=== Section Start ===

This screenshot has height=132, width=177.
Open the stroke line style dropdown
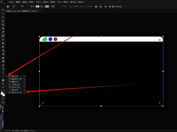[x=66, y=6]
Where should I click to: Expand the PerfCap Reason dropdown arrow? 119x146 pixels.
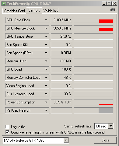click(x=46, y=110)
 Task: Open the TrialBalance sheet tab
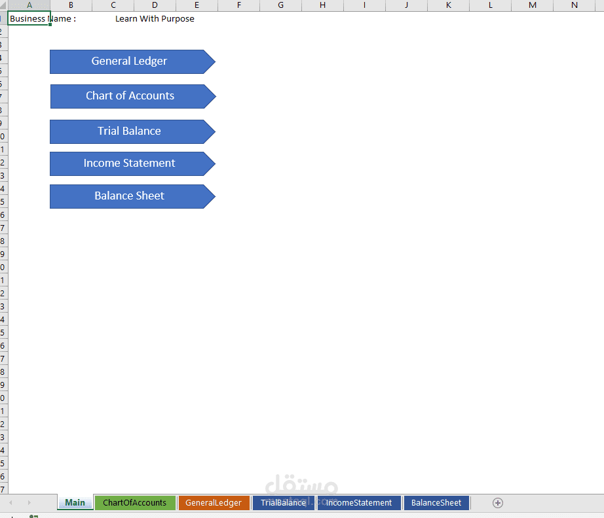[x=283, y=502]
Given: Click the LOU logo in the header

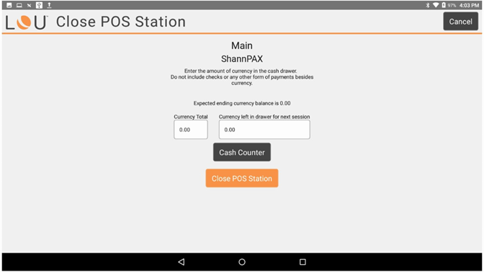Looking at the screenshot, I should point(27,22).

=== Section End ===

Your objective -
In the records above, find the line containing "Open the stroke line style dropdown". Reproduce it and every line after it through the last line, omitting pictures.

Solution to the problem -
Open the stroke line style dropdown
[x=66, y=6]
Where should I click to: Expand the PerfCap Reason dropdown arrow? 119x146 pixels.
click(x=46, y=110)
 Task: Open the TrialBalance sheet tab
[x=283, y=502]
Given: Click the LOU logo in the header

Looking at the screenshot, I should point(27,22).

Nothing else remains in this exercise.